Interviews

Nigel Harman On … How Not to Be Public Property

Actor Nigel Harman plays a celebrity spin doctor in the world premiere of Sam Peter Jackson’s comedy Public Property. Having appeared earlier this year on Shaftesbury Avenue opposite James McAvoy and Lyndsey Marshal in a big-budget production of Richard Greenberg’s Three Days of Rain, Harman’s new piece is another three-hander but in the much more intimate 100-seat Trafalgar Studios 2.
Best known to TV fans from EastEnders and Hotel Babylon, Harman has bulked up his theatre credits in recent years. In addition to Three Days of Rain, he’s starred in Guys and Dolls in the West End, The Caretaker, The Exonerated and The Common Pursuit. Earlier in his career, his diverse stage credits included The Lady in the Van, Privates on Parade, Three Sisters and West End musicals Mamma Mia!, Damn Yankees and Tommy.


Public Property is about a very famous newsreader who gets caught in a car park doing something that he shouldn’t. His publicist has to dig him out of this hole one night and, as events conspire, we find out that everything may not be what it seems.

I play Larry, the morally bankrupt publicist, who believes in the media machine and the power of celebrity and he wants to milk the publicity for all it’s worth. If I met Larry in the pub, I’m not sure I’d like him, but he’s a great character to play. He can be very brutal but also very witty and charming, and he’s a lot of fun. He’s a puppeteer really, moving people around to get what he wants. I’ve never met a publicist to his extreme in real life before, but I’m sure there are one or two like him out there!

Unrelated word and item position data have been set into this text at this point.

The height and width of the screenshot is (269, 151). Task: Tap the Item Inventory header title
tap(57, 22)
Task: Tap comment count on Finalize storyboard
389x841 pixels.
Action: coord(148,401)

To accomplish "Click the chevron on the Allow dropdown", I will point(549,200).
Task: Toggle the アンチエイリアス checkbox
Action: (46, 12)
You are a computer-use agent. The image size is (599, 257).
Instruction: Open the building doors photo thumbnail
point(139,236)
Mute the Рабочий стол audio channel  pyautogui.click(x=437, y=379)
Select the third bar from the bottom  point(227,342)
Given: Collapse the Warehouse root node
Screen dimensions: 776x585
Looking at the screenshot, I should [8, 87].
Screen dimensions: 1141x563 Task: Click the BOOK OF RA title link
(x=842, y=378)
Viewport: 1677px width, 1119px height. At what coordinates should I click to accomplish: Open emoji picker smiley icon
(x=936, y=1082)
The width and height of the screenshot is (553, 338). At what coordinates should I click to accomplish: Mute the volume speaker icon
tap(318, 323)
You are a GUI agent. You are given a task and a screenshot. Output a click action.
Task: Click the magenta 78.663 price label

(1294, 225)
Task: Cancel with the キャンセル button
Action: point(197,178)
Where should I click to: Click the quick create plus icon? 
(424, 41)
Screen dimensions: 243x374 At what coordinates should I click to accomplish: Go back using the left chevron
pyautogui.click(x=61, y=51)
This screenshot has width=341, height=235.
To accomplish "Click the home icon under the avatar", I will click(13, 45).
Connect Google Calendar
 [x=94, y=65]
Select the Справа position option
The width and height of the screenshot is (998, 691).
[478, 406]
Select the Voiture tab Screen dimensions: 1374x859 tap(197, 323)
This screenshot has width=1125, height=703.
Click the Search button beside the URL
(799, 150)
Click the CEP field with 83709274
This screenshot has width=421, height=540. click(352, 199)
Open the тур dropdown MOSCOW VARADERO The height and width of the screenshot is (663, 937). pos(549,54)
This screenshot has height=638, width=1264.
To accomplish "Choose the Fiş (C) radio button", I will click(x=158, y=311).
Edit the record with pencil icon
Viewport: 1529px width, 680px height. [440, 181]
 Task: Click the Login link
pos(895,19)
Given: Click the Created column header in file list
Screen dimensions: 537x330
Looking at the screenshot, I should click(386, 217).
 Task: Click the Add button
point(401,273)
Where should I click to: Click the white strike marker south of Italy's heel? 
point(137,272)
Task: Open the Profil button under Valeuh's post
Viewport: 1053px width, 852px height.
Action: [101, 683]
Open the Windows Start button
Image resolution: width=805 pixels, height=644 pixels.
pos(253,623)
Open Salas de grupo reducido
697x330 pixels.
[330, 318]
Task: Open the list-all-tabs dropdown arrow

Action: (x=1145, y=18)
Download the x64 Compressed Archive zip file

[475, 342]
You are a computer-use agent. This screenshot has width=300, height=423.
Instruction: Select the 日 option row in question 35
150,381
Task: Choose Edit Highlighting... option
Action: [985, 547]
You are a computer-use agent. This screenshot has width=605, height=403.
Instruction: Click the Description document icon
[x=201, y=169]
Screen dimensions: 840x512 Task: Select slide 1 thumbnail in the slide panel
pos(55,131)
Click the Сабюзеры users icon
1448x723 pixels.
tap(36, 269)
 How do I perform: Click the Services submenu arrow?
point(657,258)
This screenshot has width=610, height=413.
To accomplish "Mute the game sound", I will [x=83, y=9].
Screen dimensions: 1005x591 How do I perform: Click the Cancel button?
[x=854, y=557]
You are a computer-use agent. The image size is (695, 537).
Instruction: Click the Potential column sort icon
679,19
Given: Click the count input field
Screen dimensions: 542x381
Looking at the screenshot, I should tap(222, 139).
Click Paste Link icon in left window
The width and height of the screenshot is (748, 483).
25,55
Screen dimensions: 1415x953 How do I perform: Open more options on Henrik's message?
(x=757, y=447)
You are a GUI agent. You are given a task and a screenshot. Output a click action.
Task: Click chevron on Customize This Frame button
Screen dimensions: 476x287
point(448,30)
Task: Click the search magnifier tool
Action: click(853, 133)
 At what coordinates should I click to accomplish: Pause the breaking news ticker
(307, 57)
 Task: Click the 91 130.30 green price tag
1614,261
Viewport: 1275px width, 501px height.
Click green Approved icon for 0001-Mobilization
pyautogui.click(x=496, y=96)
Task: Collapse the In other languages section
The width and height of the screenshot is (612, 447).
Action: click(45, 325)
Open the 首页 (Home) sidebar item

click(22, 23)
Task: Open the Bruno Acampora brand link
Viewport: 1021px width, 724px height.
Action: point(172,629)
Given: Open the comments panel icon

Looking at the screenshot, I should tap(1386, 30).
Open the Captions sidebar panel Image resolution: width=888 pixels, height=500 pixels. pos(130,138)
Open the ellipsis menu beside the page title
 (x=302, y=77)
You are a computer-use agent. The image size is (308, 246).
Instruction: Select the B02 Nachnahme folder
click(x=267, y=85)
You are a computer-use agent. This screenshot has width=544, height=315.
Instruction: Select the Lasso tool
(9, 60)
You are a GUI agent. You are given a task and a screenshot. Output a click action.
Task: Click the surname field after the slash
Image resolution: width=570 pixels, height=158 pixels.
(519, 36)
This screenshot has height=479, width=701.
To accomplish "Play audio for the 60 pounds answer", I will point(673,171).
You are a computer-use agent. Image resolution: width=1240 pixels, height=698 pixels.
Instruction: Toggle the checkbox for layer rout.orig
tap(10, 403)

I have had my own experiences in life with the media machine, of course, but I’m lucky because I keep to myself. People think of me as a celebrity, but I see myself as an actor. I don’t do stuff to sell myself – I don’t go to red carpet events or launches or premieres. I prefer to stay low-key and keep away from all that stuff. It’s just not for me.

I know people who do live for all that, who make a living out of being famous. There’s supply and demand; when there’s a demand, there will always be those willing to supply. The machine feeds the machine. I used to really rail against those types, but I have to give them credit because it takes great courage to completely live your life in the public eye. Ultimately, though, it must be quite soul destroying.

It’s not quite as cutthroat as it may seem. There are rules. The press don’t generally get involved unless you put yourself in the firing line. If you do, then you’re fair game. Look at the gossip magazines: it’s the same thirty people all the time, because they’re the ones who let the journalists and paparazzi into their private lives. It’s a bubble – I don’t even read those papers or magazines.

Personally, I don’t have a problem with journalists. When I first started, some of them took liberties, but I have to thank the media for leaving me alone for the most part. You just have to set your boundaries – make sure they know what you will and won’t do – and then stick to them. I keep my side of the bargain, and the press have with me as well. It’s an unwritten thing.


Public Property – which co-stars Robert Daws and Steven Webb – runs at Trafalgar Studios 2 from 16 November to 5 December 2009 (previews from 10 November).